■ TASK STATEMENT
With pictures left out, set down every record word for word.

◇ ◇ ◇ ◇ ◇ ◇ ◇

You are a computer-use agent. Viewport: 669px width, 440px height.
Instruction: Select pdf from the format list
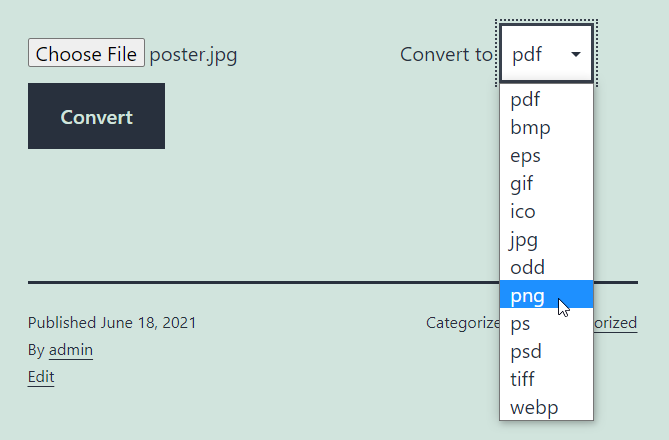pos(546,99)
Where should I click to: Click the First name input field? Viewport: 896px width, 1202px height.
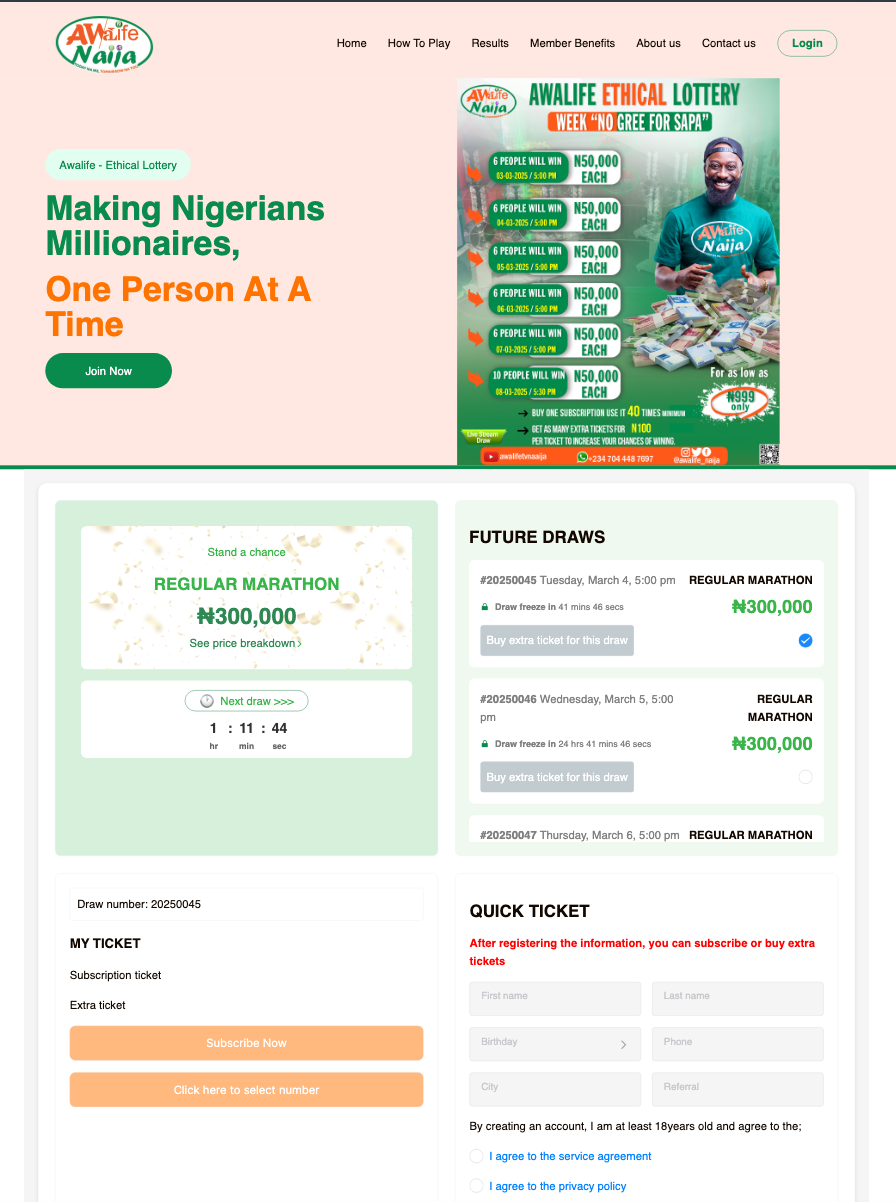point(555,998)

◇ ◇ ◇ ◇ ◇ ◇ ◇

■ RESPONSE TO THE EXERCISE
You are a computer-use agent. Viewport: 669px width, 440px height.
Instruction: Select pdf from the format list
pos(546,99)
Where should I click to: Click the First name input field? Viewport: 896px width, 1202px height.
point(555,998)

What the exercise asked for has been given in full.